Mio zio, che in America non se la passava così bene come aveva sperato, se ne rese conto quando raggiunse, assieme alla sua famiglia, la meta più ambita di ogni viaggio in Italia, Venezia. A Firenze, almeno fino a qualche anno fa, si poteva mangiare in centro spendendo poco. Tutto il contrario accadeva a Venezia, anche il ristorante più modesto cercava di trarre il massimo profitto dalle visite degli stranieri. E per colmo di ludibrio trattava anche male i clienti. Si sedettero dunque in una di queste trattorie e ordinarono un fritto misto e un risotto. Il cameriere volteggiava tra i tavoli, ma continuava a ignorarli. Il locale era pieno, si disse mio zio, bisognava servire tutti, ma dopo un’ora la pazienza stava venendo meno.

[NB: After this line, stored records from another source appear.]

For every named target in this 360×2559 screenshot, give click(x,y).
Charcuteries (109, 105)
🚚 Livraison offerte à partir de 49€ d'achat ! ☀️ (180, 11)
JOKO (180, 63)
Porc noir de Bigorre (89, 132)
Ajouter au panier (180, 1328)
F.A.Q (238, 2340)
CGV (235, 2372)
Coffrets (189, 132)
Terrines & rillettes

Fu allora che entrò lui, l’avvocato. Non entro nei dettagli della descrizione, ma possiamo immaginarlo come un uomo elegante, di una certa età, con la mazzetta dei giornali sotto il braccio. Alla vista dell’illustre ospite, riemersero nell’animo del cameriere antiche tradizioni di deferenza. Avvocato, esclamò, le preparo subito il suo tavolo. Mio zio osservava la scena stupefatto. Dopo pochi minuti l’avvocato sedeva davanti a un piatto di risotto alla pescatora e aveva cominciato a mangiare. E mio zio e i suoi familiari erano ancora a digiuno.
Rispetto alle regole della democrazia americana, che mio zio aveva assorbito vivendo nella baia di San Francisco per un certo numero di anni, quanto stava accadendo era scandaloso. In quel mondo esistevano certo le differenze sociali, ma se una persona sconosciuta e vestita modestamente si sedeva in un locale non era certo ignorata, purché naturalmente fosse in possesso dei soldi per pagare e se lo potesse permettere. Lo avevo constatato io stesso quando qualche anno prima mio zio ci aveva accompagnato in un ristorante girevole che si trovava sulla cima del più bell’albergo di San Francisco. Nelle hall dei grandi alberghi americani si poteva entrare liberamente, non c’erano camerieri e maître a fermarti e a chiederti i documenti.
Quando mi capita di leggere delle difficoltà di Rocco Commisso con la burocrazia italiana, e con le complicate regole del mondo del calcio, della sua rabbia e indignazione, ripenso sempre a mio zio, al suo disagio, che è lo stesso di Rocco, per essere stato servito dopo “l’avvocato”.